Yeah, you knew that successful homeschooling was a moving target, right? However, if you don’t have a target, you’ll hit nothing. So, set a schedule or daily routine for the beginning of the year, realizing that it will need some tweaking as the year progresses.

A schedule or routine is the basic guideline for how your school days will go. Here’s an example:

  • BREAKFAST: 7 am
  • Morning meeting: talk about the day, read alouds, etc.
  • Math
  • Science
  • SNACK
  • Reading
  • History
  • LUNCH
  • Handwriting/Language Arts
  • Art/Music
  • Quitting Time and Clean up: 3:00

Time blocking is important, just remember that it may get frustrating if math takes 60 minutes instead of 45 and your whole day goes wonky as a result. Give yourself lots of margin and remember to hold things loosely.

Here are some things to consider as you create your daily schedule or routine:

  1. What time of day are you and your kids strongest?
    Go with your strengths and set up your school day for when you and especially your kids are at your collective best. Homeschooling gives you lots of freedom to choose, particularly what time of day you start and when you call it quits.

  2. What activities take the most energy?
    If Math is a breeze, but Language Arts is a little slower going, be strategic in when you cover each subject. There are several options. Perhaps you start easy to get some traction on the day. Or maybe you tackle the tougher topic first so that the hard stuff is out of the way. Eat the frog, as they say.

    Test out the different theories and see what works best for you. It may be that you just mix it up from day to day.

  3. Are you including regular breaks and “fun school”?
    All work and no play makes Jack a dull boy. Make sure that you are including snack breaks, “recess,” and some more “fun” educational activities throughout the day.

    Play a game like Bingo, Boggle, or Trivial Pursuit Family Edition. Watch a short video on the topic of history you’re currently studying. Mix up the media that you use for learning.

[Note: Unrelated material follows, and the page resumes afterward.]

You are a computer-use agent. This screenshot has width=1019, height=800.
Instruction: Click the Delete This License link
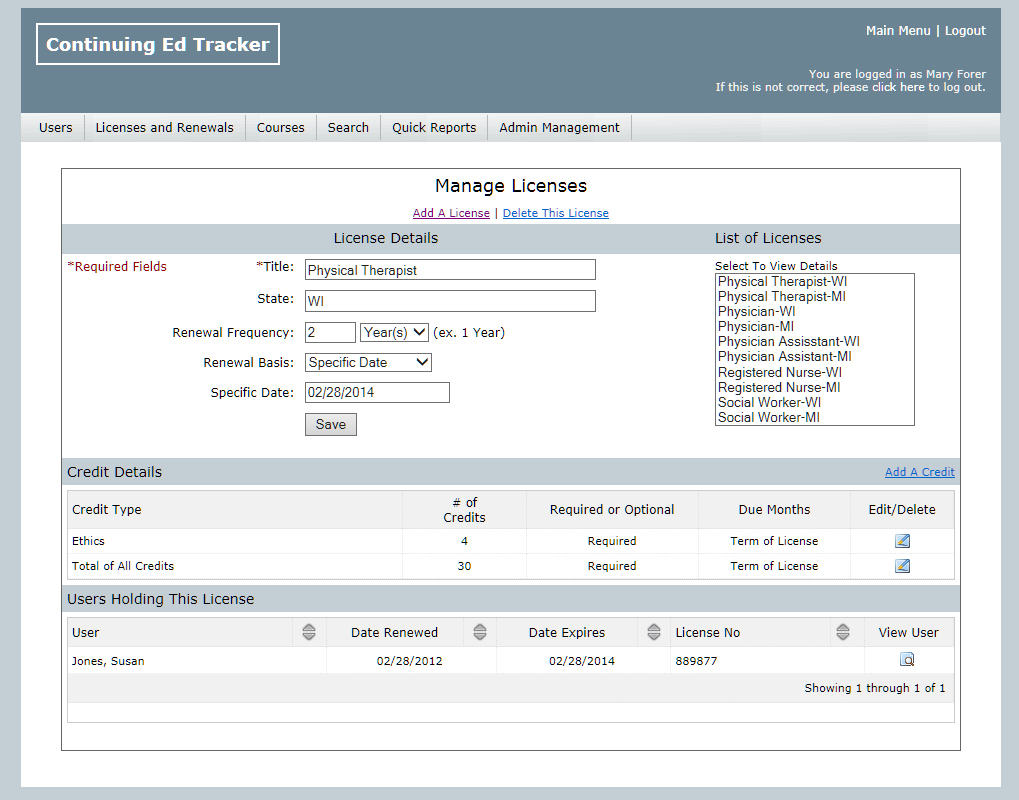555,213

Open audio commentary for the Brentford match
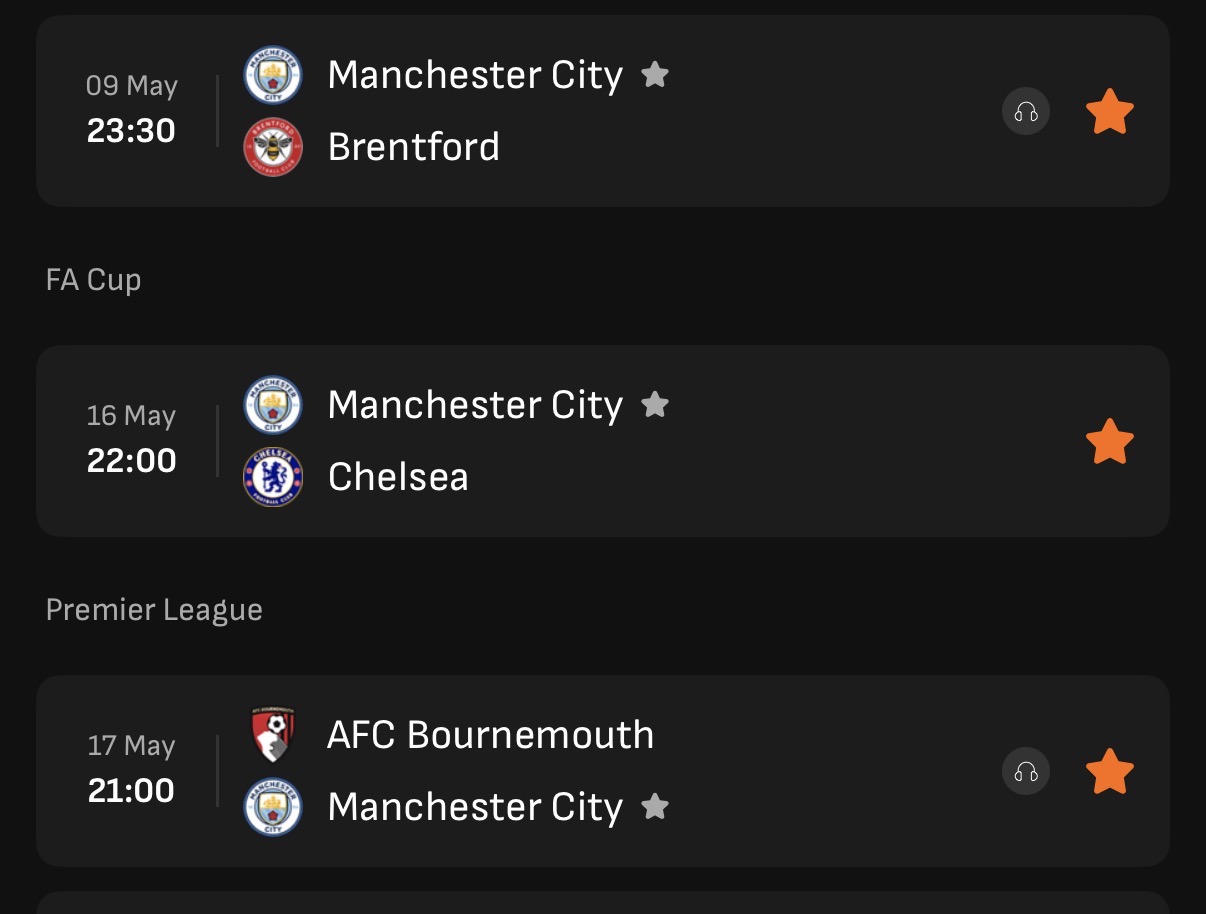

    Get everyone outside several times a day. Consider taking a walk around the block to get the blood pumping and the lungs refreshed. Everyone will feel better for it and concentration will be improved.

  4. Have you scheduled quitting time?
    In my early years of homeschooling, I would decide on the things we needed to do in a day and keep at it, regardless of the time. If we started late, then we worked late. But, when the sun went down (albeit early on a Kansas winter night) and my kid was still doing his math, I realized that enough was enough.

    Nowadays, we try to wrap up by 3:30 at the latest so that we can have an official quitting time. If someone’s been lagging throughout the day, then they do homework later in the evening.

  5. Don’t forget happy hour.
    Since we don’t school in a “traditional” manner, my kids aren’t coming home for an after school snack. That doesn’t mean we don’t need one. My husband is usually home by 3, making it a perfect time to reconnect as a family, switch gears from “working,” clean up school work, and enjoy a healthy snack to hold us over until dinnertime.

    Now, of course, if you’re teaching more than one child at home, you’ll have more factors to think about and more personalities to mix into the fold. Every day looks different when you teach your kids at home.

  6. Make adjustments for special days.
    This year we’ve got five kids in four different away-from-home science classes as well as a Community Bible Study class for everyone. This means that co-op Mondays look different than regular at-home Mondays. The same is true for the other days when we have away-from-home activities.

    This year, in addition to my weekly time budget, I’ve created a time-blocked daily routine for the different kinds of school days. In this way I don’t have to figure out every day fresh. I can just turn to that day in my binder (see photo at top) to get a picture of my day.

    Creating a daily routine can be a great way to give direction to your homeschool days. It just may be the organizational tool you’ve been missing. If you don’t have a routine set up, consider it this school year!